Paylaş
Merhaba Güzin Abla, ben 29 yaşında bir kızım. 3 yıl sevgililik ve 6 ay nişanlılık süreci yaşadım.
Çok seviyordum, gözüm ondan başkasını hiç görmedi.
Üniversitemi bir kenara bırakarak onunla bir yola girdim.
Gittikçe kendimi ona teslim ettim, göremedim, anlayamadım...
Onunla bazı çok özel şeyler yaşadık. Ben öyle şeyler yapmak istemediğimi söyledikçe, o beni ikna etti...
Ben de her yaşadığım olaydan sonra utancımdan kendime olan öz saygımı kaybettim.
Ayrılma konusuna gelince evlendikten sonra ailesiyle birlikte oturmamı istedi ve kabul etmedim.
Birey olamamış, ailesinden kopamamış bir kişiydi.
Aslında bana daha önce de “eğer bir gün seninle ailem arasında kalırsam onları seçerim” demişti ve öyle de yaptı.

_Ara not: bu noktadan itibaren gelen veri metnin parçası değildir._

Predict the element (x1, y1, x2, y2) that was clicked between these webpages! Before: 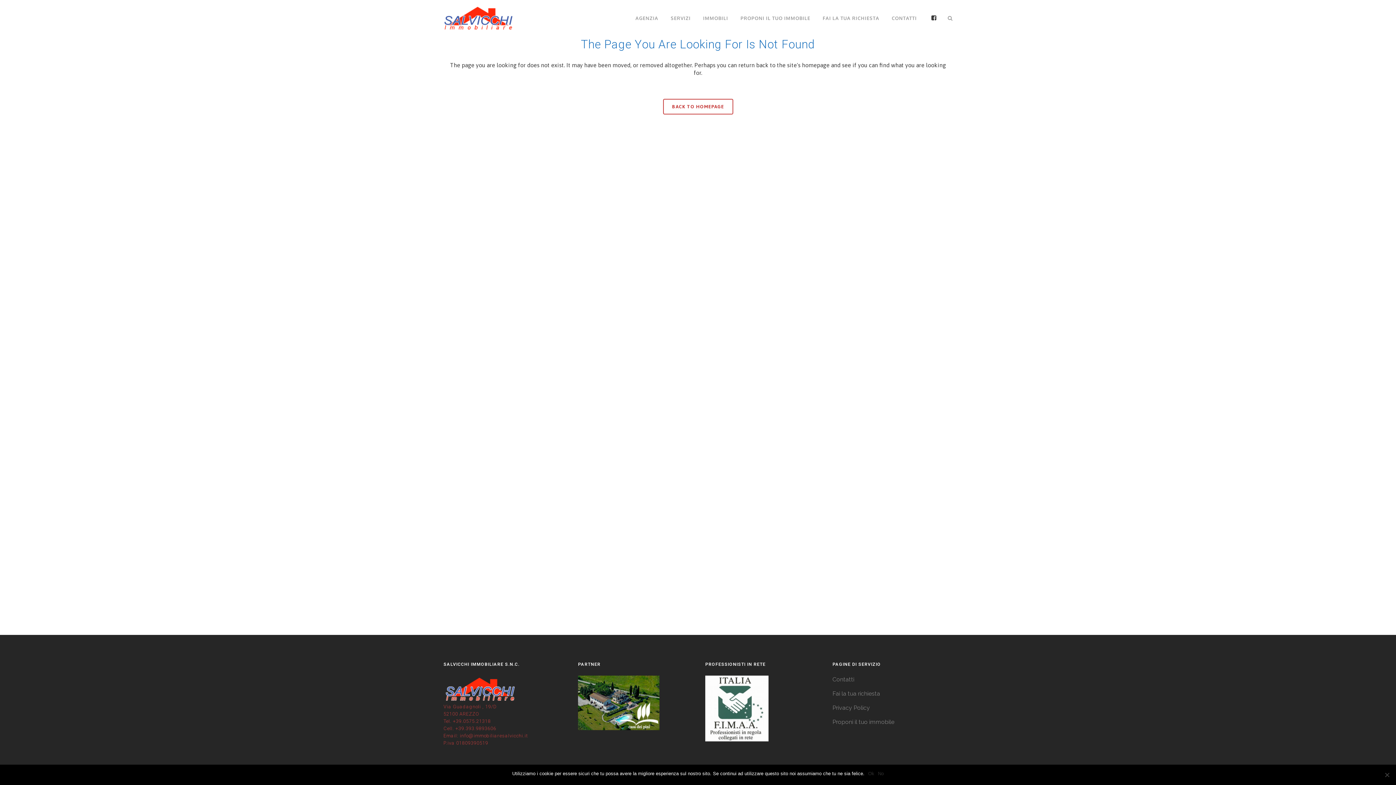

Nişanı attı. Gitmesin diye ikna etmeye çalıştım, “birlikte yapamayız” dedi ve gitti.
Ben ondan seçim yapmasını istememiştim, sadece ailesiyle oturmak istemedim.
Ona çok az eşya alarak düğünü de çok masraf yapmadan yapabileceğimizi söyledim.
Tek istediğim sadece kendimize ait bir evimiz olmasıydı...
Ben göremedim, her şey ayrıldıktan sonra yerine oturdu.
Demek istediğim bu zamana kadar ben daha önce böyle şeyler hiç yaşamadım ve kendimi hep korumuştum.
Şimdi onunla yaşadığım tüm o özel olaylar kendime olan öz saygımı kaybetmeme sebep oldu.
Kendimden tiksiniyorum. Midem bulanıyor, aynada kendime bakamıyorum.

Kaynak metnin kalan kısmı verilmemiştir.